**TASK REQUIREMENTS**. List the lines of this listing that hold the word "Given".

---------- SUPPLIED ENTRIES ----------

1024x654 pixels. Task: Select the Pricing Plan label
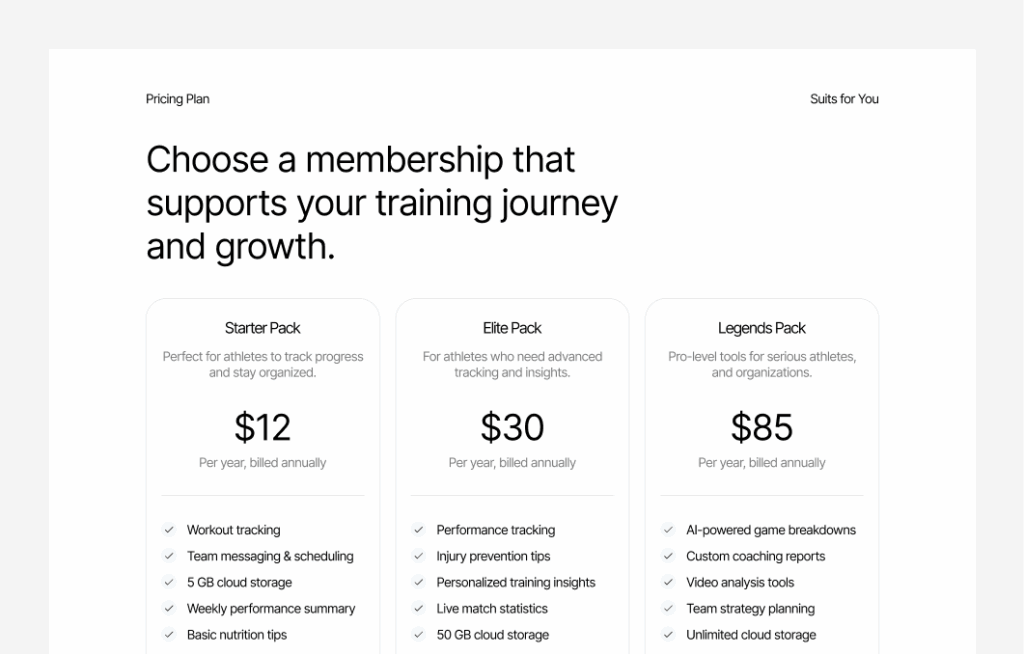(177, 99)
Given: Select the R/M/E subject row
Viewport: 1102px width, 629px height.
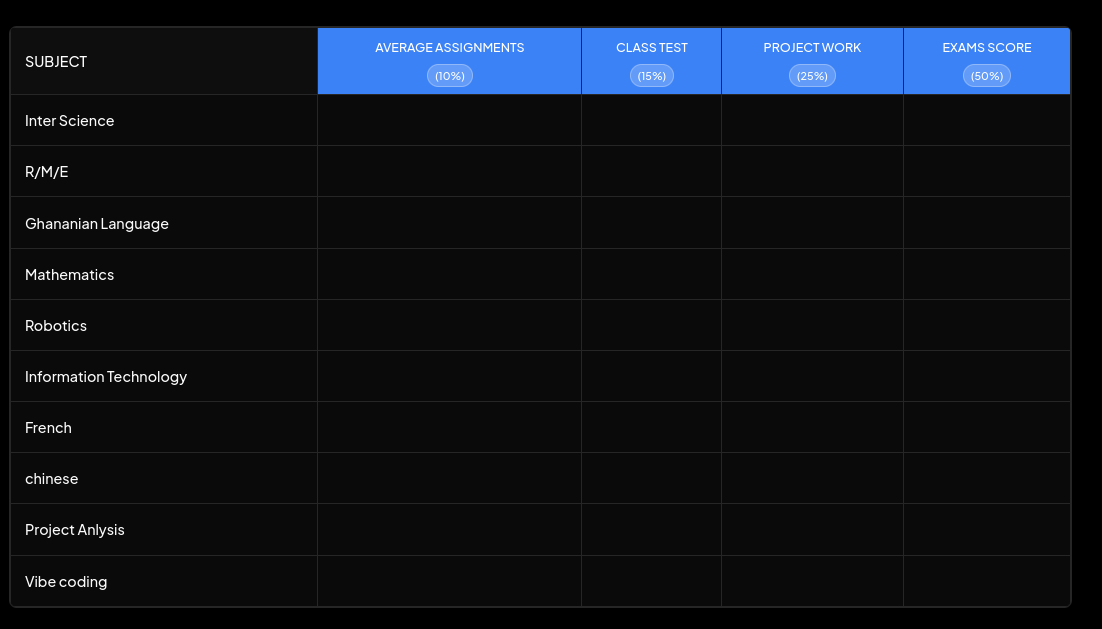Looking at the screenshot, I should pos(45,171).
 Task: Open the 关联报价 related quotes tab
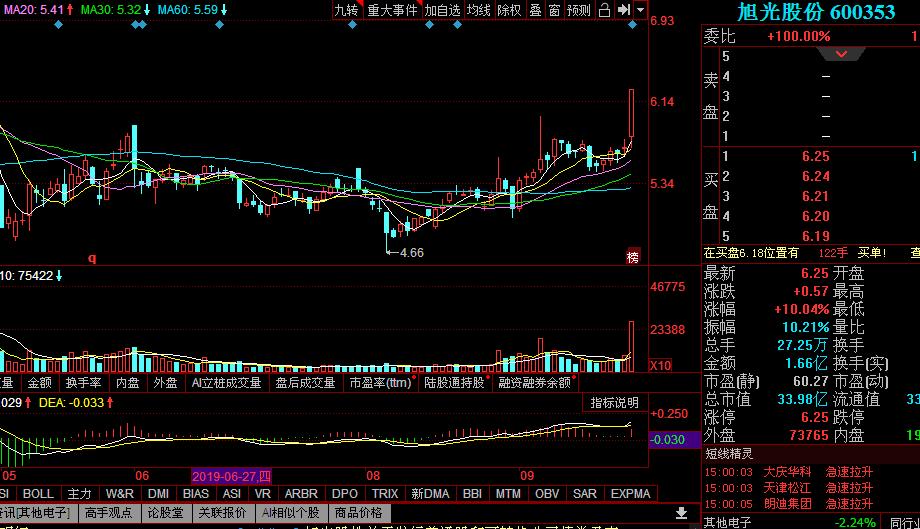pyautogui.click(x=222, y=513)
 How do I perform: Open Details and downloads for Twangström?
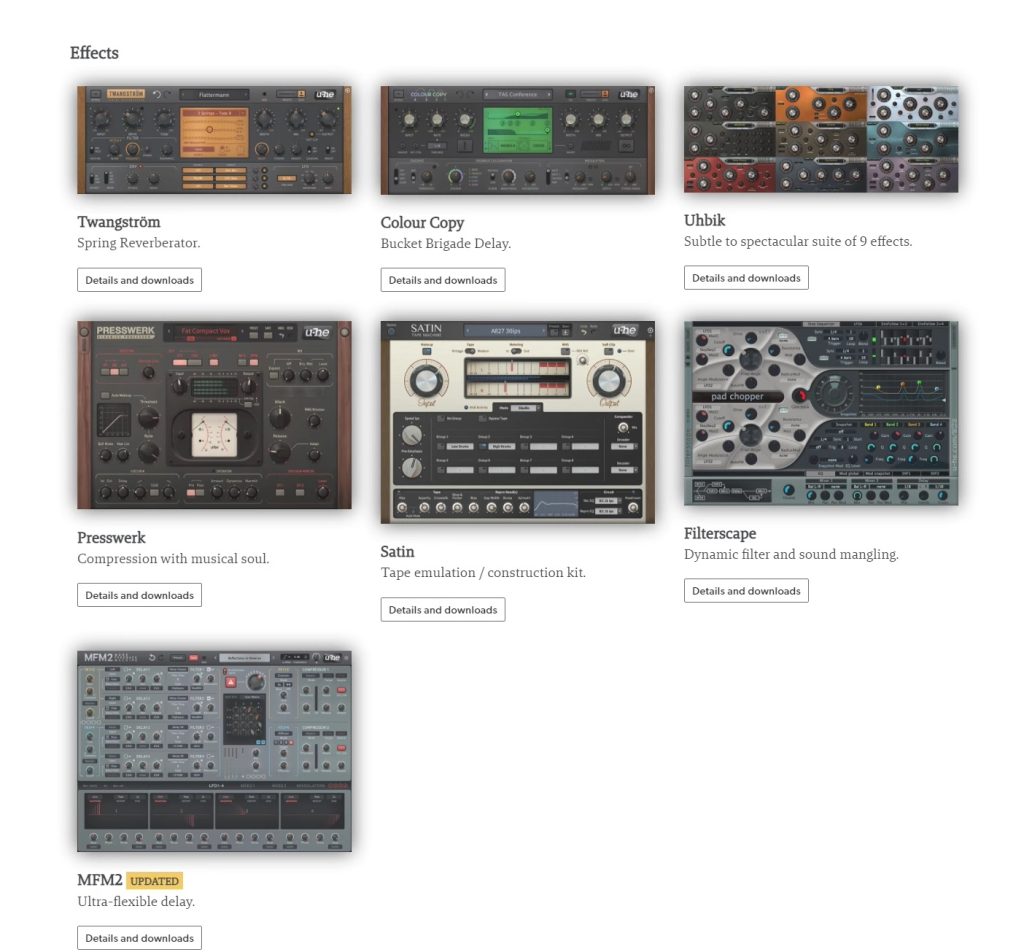139,280
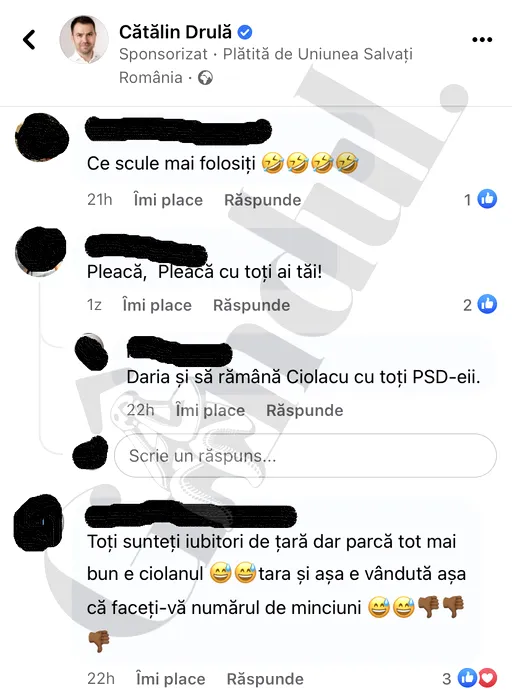Click the 'Scrie un răspuns...' input field

click(305, 455)
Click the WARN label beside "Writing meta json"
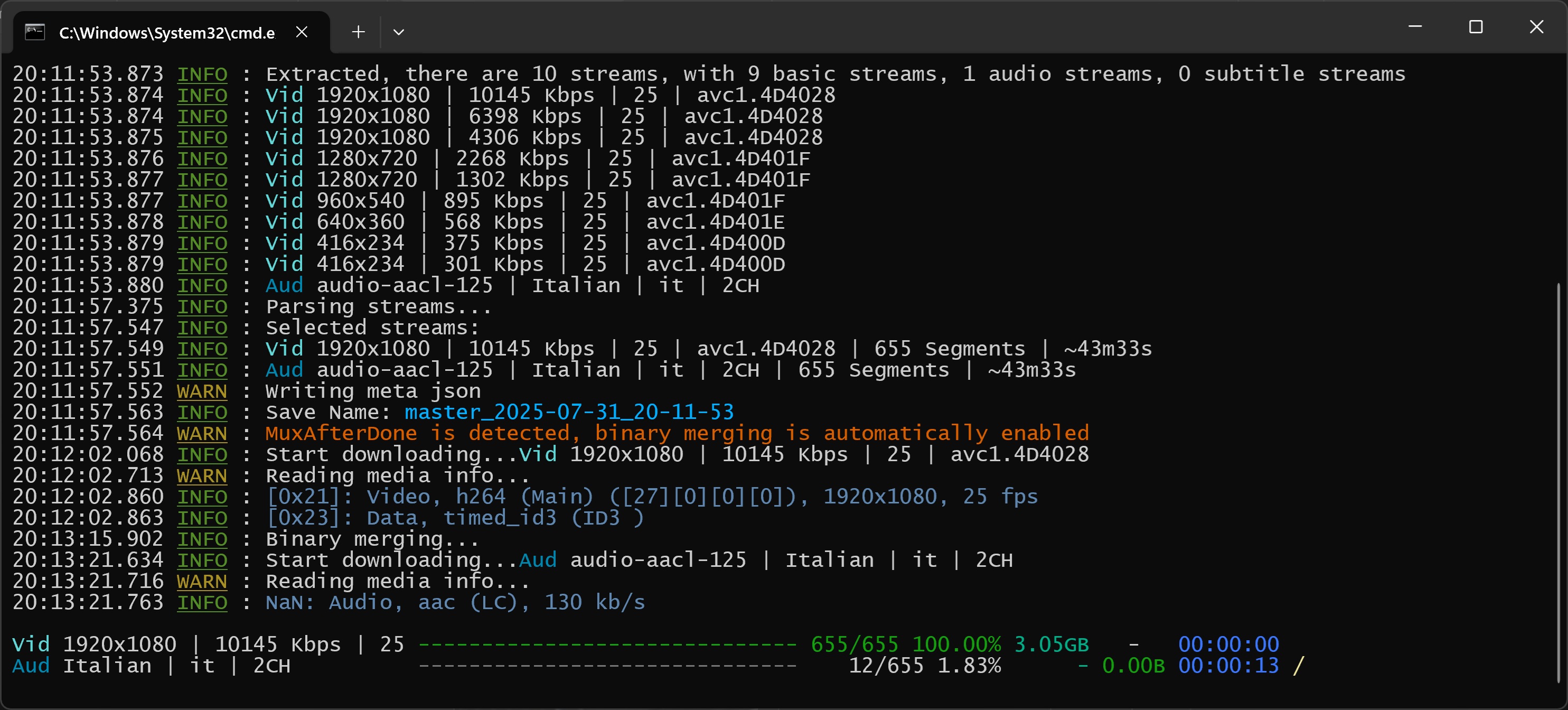Image resolution: width=1568 pixels, height=710 pixels. click(202, 391)
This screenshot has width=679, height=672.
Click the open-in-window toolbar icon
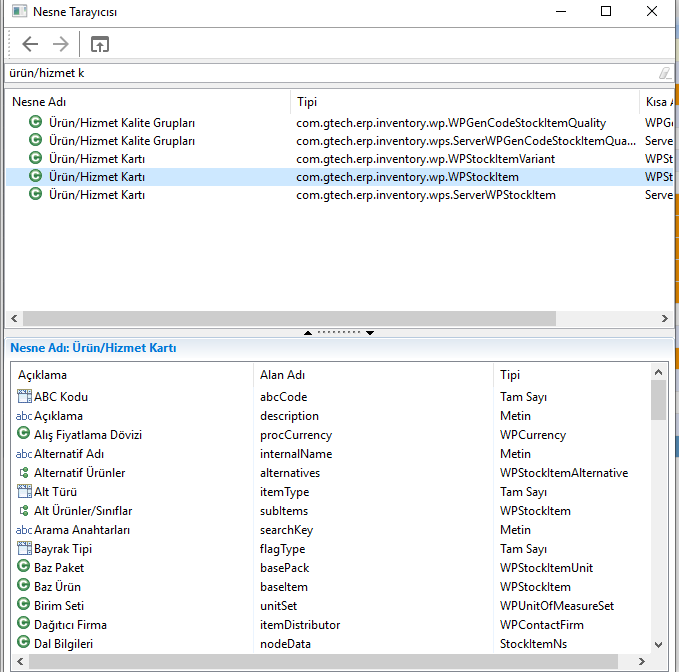click(99, 44)
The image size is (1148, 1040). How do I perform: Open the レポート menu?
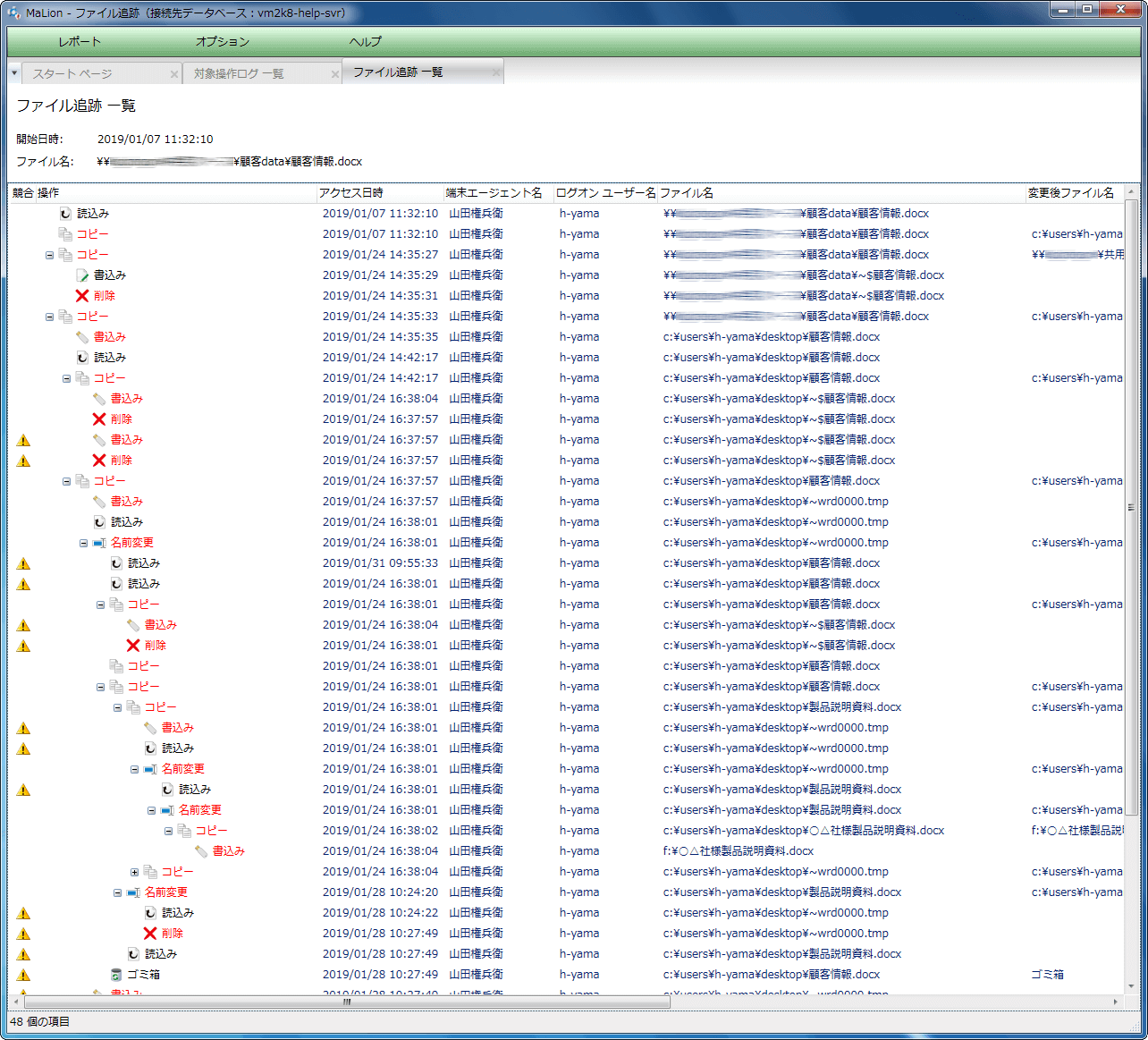coord(80,42)
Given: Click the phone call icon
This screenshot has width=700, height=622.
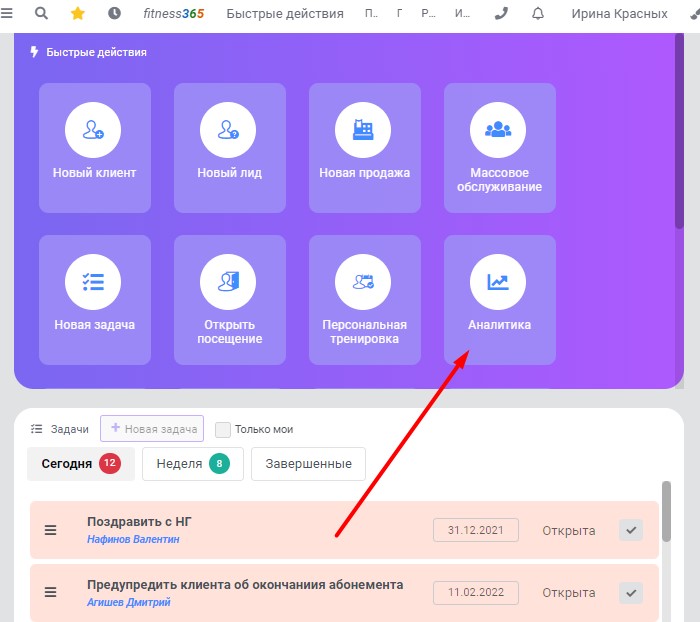Looking at the screenshot, I should pos(501,13).
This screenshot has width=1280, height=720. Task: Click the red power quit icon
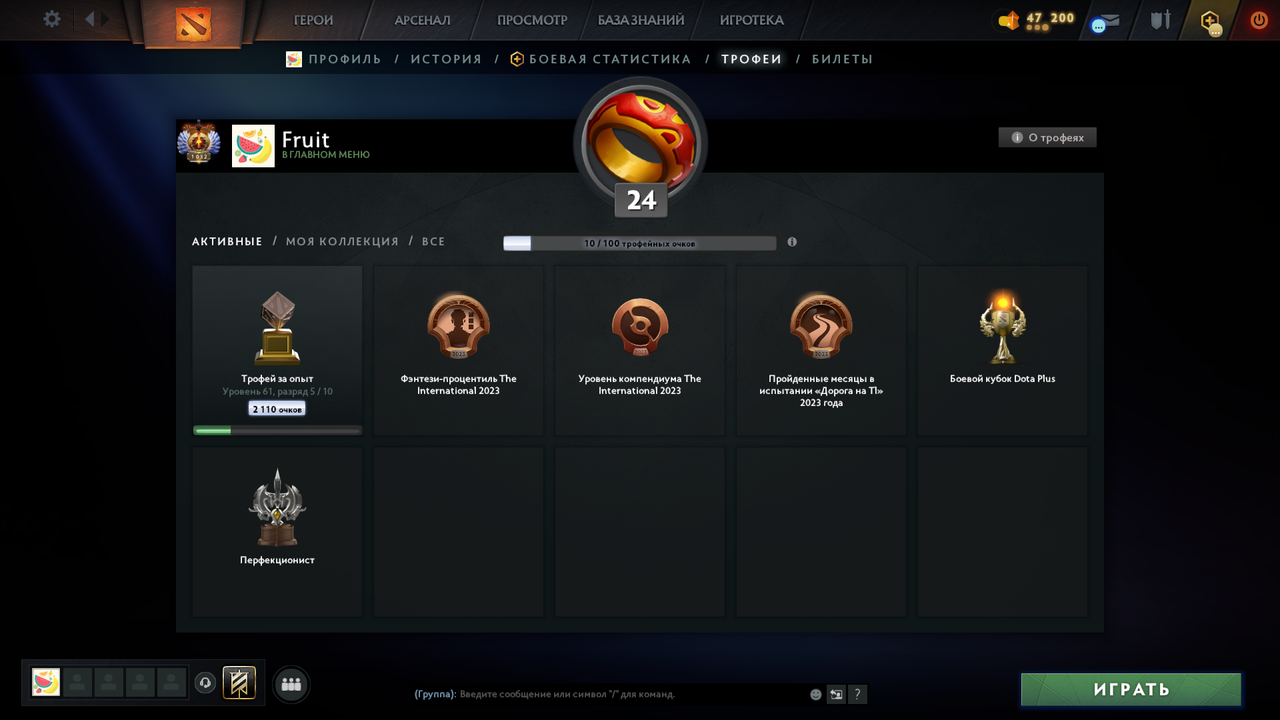tap(1259, 19)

----------

**RESPONSE AREA**.
Given: Select the R/M/E subject row
Given: Click the phone call icon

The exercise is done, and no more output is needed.